Work request:
Reproduce everything from "2 thoughts on" down to "out our blog." in the pregnancy tips text below, word for word.

Passage provided:
+ + + + +
Childcare arrangements.  I know it seems early to think about this, but it is important, especially if you’re planning on going back to work.  If you want to rely on family or friends, speak to them as early as you can and be certain about who you want watching your child.  Ask yourself questions like, are they able to do it, do they have a safe place where they can watch my child, do you trust them, if there was an emergency would they know what to do and if you are going to pay them, how much can you afford to pay and how much do they expect?  If you will be placing your child in a private nursery, start looking early and make a decision soon after your child is born, because nursery places get filled quickly, especially the good ones.  I chose my son’s nursery based on recommendations from others parents, an ‘Outstanding’ OFSTED rating and how comfortable I felt with the place when I went in and spoke to the staff.  My son has allergy issues and so an important point for me was how they would deal with this, what precautions would be made around this and if he was to have a reaction, how well informed they are about what should happen.  Finance was a big issue for me too.  Chicco’s nursery is expensive, but I was really happy with the nursery and also the fact that it was walking distance from where I live and where I work, so I was willing to pay the extra for the peace of mind. 

Rest.  During my pregnancy was the first time in my adult life that I wanted to take a nap during the day.  So I did.  At first I resisted until one day I was at work and I fell asleep sitting on the toilet.  I only realised I had fallen asleep when I was woken up by the sound of the toilet next to me being flushed!  (Yes, that happened!) I got as much sleep as I could and I’m glad I did, because after Chicco was born, I was a zombie for many months!!  In fact, it was about a year before he first slept through the entire night!

Living arrangements post birth.  If you live alone, it might be a good idea to arrange to stay with family or friends for at least a few weeks after the baby comes.  No matter how organised and prepared we are, there is an exhaustion after childbirth that hits you harder than you can ever imagine.  And that cloud of weariness stays with you for a while.  There were times when I would be so exhausted, I would fall asleep mid conversation.  I stayed with my parents for three entire months after Chicco was born.  It was such a relief to have them around.  It was nice to have them fuss over me, or watch Chicco while I did my own things.  Sometimes they would even watch him while I popped to the local shops.  That felt like a five star holiday to Hawaii for me!!

Enjoy this time before your baby comes.  As much as I was looking forward to having my baby, I knew that there were certain things I wouldn’t be able to do for a while after he is born.  So I spent some time pampering myself, visiting friends I hadn’t seen in a while, going places that are hard to get around with a pushchair or a small baby.  I went to the cinema, stayed out a little late with friends for dinner, and generally enjoyed some ‘me time’. 

As frightening as pregnancy and childbirth can be, it really was an amazing experience.  So I hope the tips above are useful to you.  I had to force myself to cut out a lot as there is so much more to add, but this is a good start.  Stay strong and know that your life is about to become a million times better because I promise you, every time your child will look up and smile at you, all of it will be worth it. x


2 thoughts on “Pregnancy Tips for Single Mums

  1. Hi Chicco I really love these tips 🙂
    I have also created a blog which includes some great pregnancy tips that I thought you might be interested in 🙂

    My blog is based on a campaign that is dedicated to advocating awareness and educating women that it is perfectly okay to be an older mum. There is currently a negative stigma surrounding this issue, even though there are a large proportion of women who are having kids later in life. It would be great if you could support our campaign by checking out our blog.
    – D.W

    Liked by 1 person

    1. Thank you! I will definitely check this out. I was 34 when I had my son and was told that had I been a year older I would have been treated as an older mum! I absolutely agree that there is a stigma and it really shouldn’t exist!
+ + + + +
Record excerpts:
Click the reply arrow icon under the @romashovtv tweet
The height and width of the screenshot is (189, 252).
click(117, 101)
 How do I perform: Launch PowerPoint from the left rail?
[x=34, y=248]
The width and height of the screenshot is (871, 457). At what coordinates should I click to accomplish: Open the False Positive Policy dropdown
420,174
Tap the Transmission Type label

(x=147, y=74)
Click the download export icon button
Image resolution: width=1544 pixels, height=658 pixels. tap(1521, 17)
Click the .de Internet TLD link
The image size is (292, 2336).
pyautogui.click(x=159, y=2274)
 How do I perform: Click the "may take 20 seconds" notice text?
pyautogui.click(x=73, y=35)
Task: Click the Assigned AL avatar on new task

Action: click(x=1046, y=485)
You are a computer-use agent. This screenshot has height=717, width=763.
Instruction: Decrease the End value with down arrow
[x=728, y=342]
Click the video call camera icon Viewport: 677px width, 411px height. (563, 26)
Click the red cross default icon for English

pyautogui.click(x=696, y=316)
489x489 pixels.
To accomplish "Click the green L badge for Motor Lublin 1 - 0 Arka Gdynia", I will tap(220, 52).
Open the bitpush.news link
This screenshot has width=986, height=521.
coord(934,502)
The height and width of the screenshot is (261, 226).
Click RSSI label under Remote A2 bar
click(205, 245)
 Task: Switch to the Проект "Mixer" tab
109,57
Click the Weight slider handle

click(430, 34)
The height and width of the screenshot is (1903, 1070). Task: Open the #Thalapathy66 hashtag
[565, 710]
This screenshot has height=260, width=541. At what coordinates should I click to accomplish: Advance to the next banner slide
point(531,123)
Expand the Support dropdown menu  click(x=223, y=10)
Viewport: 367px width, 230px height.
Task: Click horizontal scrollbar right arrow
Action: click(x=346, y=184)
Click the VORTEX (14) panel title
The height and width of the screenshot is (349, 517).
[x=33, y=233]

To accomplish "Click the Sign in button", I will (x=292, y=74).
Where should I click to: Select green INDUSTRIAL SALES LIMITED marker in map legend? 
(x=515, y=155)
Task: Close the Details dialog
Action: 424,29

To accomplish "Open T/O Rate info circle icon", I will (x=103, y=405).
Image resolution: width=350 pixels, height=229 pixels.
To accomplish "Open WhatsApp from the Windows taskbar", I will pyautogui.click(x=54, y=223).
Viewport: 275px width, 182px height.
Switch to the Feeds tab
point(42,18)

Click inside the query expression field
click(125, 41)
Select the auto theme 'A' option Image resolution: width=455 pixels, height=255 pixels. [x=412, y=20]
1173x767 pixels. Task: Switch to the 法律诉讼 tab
+ + + + +
Result for this task:
2 thoughts on “Pregnancy Tips for Single Mums

  1. Hi Chicco I really love these tips 🙂
    I have also created a blog which includes some great pregnancy tips that I thought you might be interested in 🙂

    My blog is based on a campaign that is dedicated to advocating awareness and educating women that it is perfectly okay to be an older mum. There is currently a negative stigma surrounding this issue, even though there are a large proportion of women who are having kids later in life. It would be great if you could support our campaign by checking out our blog.